Le 18 janvier 2026, vers 20h20, dans le centre-ville de Rennes, un différend éclate entre deux automobilistes, après un dépassement jugé dangereux, suivi d’une queue de poisson de l’un d’eux. Très vite, la tension monte entre les deux hommes. Appels de phares, gestes obscènes, invectives : les deux conducteurs s’affrontent verbalement alors qu’ils poursuivent leur route, jusqu’à s’arrêter à un feu rouge.

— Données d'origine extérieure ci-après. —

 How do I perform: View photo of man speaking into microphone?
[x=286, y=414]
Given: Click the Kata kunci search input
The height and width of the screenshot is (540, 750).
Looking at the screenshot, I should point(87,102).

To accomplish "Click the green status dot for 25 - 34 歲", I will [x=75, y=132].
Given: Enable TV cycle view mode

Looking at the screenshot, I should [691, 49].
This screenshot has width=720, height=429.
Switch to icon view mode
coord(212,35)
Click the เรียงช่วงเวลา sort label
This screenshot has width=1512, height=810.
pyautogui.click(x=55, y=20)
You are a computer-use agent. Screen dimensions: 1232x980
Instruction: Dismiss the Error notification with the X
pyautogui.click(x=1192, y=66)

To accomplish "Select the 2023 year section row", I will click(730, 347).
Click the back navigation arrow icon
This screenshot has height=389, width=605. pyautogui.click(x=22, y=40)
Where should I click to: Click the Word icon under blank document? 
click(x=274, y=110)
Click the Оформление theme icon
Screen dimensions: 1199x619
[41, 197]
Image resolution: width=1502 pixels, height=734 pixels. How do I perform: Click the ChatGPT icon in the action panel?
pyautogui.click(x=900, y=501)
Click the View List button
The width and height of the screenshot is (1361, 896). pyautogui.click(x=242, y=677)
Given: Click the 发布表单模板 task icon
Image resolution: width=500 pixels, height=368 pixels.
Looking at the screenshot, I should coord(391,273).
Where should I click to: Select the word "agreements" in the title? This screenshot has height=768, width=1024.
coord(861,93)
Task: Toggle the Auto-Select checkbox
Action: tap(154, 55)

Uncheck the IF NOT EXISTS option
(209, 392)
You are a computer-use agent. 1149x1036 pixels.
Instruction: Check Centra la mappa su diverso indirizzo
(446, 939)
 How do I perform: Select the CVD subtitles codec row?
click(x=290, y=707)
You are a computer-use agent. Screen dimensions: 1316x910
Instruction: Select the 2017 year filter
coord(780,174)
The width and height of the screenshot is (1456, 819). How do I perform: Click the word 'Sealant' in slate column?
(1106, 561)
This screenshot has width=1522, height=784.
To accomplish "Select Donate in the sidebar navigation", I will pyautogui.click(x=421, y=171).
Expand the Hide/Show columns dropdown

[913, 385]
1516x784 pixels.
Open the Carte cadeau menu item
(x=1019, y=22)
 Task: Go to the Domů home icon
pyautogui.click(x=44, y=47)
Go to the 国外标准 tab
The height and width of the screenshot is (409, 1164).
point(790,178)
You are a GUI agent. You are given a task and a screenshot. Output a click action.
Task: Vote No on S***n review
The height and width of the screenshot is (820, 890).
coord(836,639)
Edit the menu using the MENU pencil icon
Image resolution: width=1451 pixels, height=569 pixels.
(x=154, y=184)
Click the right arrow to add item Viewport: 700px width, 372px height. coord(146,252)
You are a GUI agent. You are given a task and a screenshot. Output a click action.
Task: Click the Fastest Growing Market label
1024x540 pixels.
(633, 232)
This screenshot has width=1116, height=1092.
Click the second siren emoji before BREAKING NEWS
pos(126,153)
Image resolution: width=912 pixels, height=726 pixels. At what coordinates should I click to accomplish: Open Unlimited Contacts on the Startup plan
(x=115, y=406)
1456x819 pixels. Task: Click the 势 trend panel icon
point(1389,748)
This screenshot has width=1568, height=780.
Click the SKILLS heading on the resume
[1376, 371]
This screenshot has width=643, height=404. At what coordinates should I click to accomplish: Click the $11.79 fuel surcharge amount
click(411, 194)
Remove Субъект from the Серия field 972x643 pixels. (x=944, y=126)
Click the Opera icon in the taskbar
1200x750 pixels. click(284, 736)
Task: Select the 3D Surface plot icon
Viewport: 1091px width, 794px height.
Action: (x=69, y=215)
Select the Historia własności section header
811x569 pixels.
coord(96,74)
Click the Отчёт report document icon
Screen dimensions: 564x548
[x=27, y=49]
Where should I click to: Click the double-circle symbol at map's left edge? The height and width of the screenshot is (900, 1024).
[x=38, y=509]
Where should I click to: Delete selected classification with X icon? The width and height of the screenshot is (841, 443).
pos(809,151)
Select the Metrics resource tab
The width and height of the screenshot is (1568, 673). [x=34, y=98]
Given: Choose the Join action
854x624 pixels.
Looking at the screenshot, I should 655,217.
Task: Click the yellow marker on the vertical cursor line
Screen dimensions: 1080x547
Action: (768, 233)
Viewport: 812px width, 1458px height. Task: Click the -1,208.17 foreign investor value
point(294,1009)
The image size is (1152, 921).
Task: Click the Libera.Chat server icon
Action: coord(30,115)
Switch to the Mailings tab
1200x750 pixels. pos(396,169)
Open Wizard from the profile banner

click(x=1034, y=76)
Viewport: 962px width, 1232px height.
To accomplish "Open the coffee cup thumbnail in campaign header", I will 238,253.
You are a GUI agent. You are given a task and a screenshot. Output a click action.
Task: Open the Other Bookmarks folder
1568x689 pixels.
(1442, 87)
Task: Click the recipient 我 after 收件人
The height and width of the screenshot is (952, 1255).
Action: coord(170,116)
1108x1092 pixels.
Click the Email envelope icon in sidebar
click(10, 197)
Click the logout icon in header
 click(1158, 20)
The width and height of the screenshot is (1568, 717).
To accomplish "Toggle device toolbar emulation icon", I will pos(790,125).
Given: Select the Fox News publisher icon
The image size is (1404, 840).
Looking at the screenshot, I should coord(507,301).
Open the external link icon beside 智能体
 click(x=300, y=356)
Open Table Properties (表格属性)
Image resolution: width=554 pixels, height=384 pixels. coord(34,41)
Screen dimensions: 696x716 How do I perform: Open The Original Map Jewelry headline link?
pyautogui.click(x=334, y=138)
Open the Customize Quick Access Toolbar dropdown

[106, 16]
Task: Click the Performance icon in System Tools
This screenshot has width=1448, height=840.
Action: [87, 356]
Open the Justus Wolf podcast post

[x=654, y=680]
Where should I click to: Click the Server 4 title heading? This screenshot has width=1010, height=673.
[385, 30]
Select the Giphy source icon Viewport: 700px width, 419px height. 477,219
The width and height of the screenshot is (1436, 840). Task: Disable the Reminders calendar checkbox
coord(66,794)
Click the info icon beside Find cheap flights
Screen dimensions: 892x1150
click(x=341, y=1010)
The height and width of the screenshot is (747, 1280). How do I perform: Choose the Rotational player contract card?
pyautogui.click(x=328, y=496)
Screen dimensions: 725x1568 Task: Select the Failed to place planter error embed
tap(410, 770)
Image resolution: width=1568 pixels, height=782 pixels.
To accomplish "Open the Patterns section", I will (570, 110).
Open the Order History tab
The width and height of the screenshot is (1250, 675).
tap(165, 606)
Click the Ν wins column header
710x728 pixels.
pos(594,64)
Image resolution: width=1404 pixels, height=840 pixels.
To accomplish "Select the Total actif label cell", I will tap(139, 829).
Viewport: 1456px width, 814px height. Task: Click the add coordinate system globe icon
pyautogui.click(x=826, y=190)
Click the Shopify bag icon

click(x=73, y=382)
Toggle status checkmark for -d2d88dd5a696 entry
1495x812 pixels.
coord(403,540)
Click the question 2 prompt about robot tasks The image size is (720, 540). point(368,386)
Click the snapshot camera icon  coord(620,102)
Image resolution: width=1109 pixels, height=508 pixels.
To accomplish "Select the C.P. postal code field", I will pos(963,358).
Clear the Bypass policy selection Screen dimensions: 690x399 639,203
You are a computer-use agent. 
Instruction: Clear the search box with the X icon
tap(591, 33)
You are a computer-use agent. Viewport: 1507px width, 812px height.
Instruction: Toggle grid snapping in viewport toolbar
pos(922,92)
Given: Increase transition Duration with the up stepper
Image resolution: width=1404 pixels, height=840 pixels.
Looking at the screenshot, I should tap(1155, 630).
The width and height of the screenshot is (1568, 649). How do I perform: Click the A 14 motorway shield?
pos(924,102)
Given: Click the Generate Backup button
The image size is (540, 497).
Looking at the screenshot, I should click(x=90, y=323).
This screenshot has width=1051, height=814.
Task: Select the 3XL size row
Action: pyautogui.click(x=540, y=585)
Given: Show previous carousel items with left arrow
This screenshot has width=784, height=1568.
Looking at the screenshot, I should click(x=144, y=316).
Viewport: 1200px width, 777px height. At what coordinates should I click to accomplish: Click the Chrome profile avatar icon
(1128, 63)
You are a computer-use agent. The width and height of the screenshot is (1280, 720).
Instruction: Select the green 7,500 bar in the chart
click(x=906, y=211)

C’est à ce moment-là que la future victime descend de son véhicule et intime à l’autre conducteur de faire de même. Les échanges deviennent alors physiques, sous les yeux de deux enfants âgés de 4 et 9 ans. « On se criait dessus, on se poussait… puis j’ai senti une piqûre au cou », raconte la victime à la barre. En quelques secondes, la situation bascule. La victime est blessée au cou par un coup de couteau dont la lame mesure environ dix centimètres. Elle présentera une plaie de cinq centimètres, nécessitant six points de suture et une incapacité totale de travail (ITT) de dix jours.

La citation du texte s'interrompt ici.